Bailey and Morisano have been fixtures at both spaces since opening but they’ve also brought some talent from Savannah with them and enlisted longtime local Kristine Kittrell to serve as chef de cuisine.
The night I visited, our server explained that the dishes on the opening menu covered a lot of “heavy hitters” from the Grey—but as Bailey and Kittrell find their footing, you can likely expect to see even more Austin on the menu, especially since port-city Southern loses its luster in a landlocked town. Instead, it might veer a bit closer to French soul food. How else do you categorize dishes like foie gras and grits or clams and dumplings?
A Taste of the Menu
Whether you’ve seen these dishes at the Grey or not, they’re freshly conceived here, starting from the top. You could easily go with a selections from the starters to make a meal. One of the very best deviled eggs in the South can be found here, topped with smoked trout roe but there’s also a fried ugali served in a pool of fiery salsa macha—it’s made from finely ground cornmeal that’s cooked down to a porridge, and then crisply fried, giving it a creamy interior that tastes just a bit like popcorn. The roasted carrots might be a sleeper hit. Set over a bed of farro and barley, they’ve still got a bit of bite and offer a good kick of heat thanks to a shower of berbere spice. There’s also beef tartare with a golden orb of egg yolk and a few dollops of bottarga mayo, chicken wings served along with a feta vinaigrette, and seafood boudin with potato salad, once a staple on the Grey’s menu.

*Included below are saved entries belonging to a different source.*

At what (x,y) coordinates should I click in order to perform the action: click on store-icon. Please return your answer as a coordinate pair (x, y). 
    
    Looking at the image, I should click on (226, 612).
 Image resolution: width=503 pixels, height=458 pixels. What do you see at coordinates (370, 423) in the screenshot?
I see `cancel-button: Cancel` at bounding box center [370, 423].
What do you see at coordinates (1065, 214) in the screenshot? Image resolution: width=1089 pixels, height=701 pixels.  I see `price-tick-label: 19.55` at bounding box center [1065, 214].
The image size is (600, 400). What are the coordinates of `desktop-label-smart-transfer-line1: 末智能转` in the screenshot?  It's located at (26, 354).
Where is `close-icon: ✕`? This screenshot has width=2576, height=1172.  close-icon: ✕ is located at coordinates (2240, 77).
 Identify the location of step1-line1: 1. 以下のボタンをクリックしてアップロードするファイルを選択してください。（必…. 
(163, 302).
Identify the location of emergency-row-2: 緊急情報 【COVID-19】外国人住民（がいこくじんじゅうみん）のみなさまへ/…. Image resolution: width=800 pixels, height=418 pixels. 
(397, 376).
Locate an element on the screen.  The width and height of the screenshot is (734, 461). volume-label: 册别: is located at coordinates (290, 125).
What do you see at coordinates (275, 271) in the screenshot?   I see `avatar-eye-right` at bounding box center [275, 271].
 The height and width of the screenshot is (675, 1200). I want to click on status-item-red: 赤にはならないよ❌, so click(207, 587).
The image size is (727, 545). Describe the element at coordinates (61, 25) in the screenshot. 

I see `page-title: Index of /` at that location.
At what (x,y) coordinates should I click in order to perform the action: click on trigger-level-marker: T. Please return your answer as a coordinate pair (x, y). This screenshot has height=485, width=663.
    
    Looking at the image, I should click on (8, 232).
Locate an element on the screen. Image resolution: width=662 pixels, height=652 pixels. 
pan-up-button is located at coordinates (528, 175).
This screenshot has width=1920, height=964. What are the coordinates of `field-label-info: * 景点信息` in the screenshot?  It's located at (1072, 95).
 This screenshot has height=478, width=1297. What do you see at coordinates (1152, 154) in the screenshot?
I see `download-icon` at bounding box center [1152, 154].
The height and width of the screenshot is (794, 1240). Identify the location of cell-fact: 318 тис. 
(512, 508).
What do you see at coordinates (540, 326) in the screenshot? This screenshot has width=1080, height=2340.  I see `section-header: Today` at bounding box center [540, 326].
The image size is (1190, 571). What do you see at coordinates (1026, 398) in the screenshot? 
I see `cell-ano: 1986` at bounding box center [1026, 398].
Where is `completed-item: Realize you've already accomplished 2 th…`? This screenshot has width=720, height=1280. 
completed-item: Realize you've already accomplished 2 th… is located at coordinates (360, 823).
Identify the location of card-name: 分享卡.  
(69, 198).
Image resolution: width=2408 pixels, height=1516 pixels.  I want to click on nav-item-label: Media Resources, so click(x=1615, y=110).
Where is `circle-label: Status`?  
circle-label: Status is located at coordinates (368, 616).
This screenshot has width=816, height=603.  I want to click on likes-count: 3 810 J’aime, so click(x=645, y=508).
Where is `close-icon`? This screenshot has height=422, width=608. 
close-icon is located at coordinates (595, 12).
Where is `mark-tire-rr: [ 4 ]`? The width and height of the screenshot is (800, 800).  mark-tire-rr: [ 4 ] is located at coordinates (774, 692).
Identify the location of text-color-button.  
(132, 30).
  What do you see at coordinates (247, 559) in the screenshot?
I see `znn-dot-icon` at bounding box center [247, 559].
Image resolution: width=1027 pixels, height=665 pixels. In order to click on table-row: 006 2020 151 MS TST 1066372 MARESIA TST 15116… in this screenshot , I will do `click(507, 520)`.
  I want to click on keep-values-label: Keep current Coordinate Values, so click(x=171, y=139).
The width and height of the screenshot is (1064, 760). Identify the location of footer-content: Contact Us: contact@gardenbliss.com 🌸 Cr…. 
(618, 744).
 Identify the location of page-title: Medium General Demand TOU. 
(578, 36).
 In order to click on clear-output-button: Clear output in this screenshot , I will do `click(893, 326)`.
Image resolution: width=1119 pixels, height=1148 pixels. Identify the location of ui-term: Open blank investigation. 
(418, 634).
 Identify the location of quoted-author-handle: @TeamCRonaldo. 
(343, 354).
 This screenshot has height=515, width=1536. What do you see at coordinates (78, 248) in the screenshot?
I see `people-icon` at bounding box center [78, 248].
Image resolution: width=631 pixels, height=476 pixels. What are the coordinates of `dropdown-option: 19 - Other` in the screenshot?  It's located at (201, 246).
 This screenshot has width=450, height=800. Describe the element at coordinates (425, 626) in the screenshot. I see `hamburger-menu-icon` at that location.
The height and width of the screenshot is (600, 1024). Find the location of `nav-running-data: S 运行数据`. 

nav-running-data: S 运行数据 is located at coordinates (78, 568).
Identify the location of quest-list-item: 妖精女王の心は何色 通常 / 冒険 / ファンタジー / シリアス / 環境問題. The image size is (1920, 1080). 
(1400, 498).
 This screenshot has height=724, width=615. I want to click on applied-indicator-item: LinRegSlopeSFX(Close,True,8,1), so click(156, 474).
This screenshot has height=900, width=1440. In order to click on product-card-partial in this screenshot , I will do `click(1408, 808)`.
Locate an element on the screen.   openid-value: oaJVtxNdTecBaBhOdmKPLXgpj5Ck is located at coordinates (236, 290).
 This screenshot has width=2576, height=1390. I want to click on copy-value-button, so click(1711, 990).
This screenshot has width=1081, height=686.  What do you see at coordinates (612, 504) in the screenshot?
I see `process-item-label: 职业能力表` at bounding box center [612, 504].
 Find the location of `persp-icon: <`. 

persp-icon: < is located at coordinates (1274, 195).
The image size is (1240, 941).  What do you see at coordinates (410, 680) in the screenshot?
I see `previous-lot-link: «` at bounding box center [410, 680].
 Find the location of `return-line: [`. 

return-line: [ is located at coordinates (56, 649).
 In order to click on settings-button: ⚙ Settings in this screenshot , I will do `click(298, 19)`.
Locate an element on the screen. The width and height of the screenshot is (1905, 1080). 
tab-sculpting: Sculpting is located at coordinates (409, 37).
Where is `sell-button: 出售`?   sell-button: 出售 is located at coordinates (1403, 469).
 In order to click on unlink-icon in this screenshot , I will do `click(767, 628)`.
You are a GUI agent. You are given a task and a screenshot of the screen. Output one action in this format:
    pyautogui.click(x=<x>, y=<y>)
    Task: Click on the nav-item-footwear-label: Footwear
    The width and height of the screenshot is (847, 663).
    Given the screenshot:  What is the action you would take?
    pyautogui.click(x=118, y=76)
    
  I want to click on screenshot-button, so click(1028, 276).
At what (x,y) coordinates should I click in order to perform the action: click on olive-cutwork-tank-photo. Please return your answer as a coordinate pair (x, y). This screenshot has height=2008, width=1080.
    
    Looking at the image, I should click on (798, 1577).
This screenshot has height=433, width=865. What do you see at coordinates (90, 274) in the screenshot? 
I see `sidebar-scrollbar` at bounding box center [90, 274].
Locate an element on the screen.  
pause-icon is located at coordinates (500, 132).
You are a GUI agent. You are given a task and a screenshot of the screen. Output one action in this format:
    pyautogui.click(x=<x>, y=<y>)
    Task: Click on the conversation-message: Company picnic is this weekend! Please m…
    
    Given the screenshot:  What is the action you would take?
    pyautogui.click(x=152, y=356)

The plates offer a bit more heft for one or a nice shareable size for two. Those clams and dumplings are exactly as comforting as they sound, with the doughy dumplings resting in and around a bed of littlenecks, all swimming in an unctuous pesto broth with a pair of garlic-slathered toast points for dunking. Shrimp and Carolina Gold rice, also a favorite from the Grey, is cooked up in a seafood-fortified potlikker for a hint of the sea, plus bits of aged Surryano ham and peas to add texture. Next time, I’ll be back for the chicken fried quail, which gets splayed over bed of grits, or the lamb crepinette, whose origins at the Grey had me wondering why we aren’t all playing with caul fat.
Though the menu does pull from Bailey’s greatest hits, it’ll only develop roots from here, and, with time, it’ll naturally fold itself into and around the Austin food scene to develop a storyline of its own. It goes without saying that it’s all about the team here. As the most recent winner of the James Beard Award for Outstanding Chef, Bailey is primed to continue writing her legacy in this other corner of the South. No translation needed.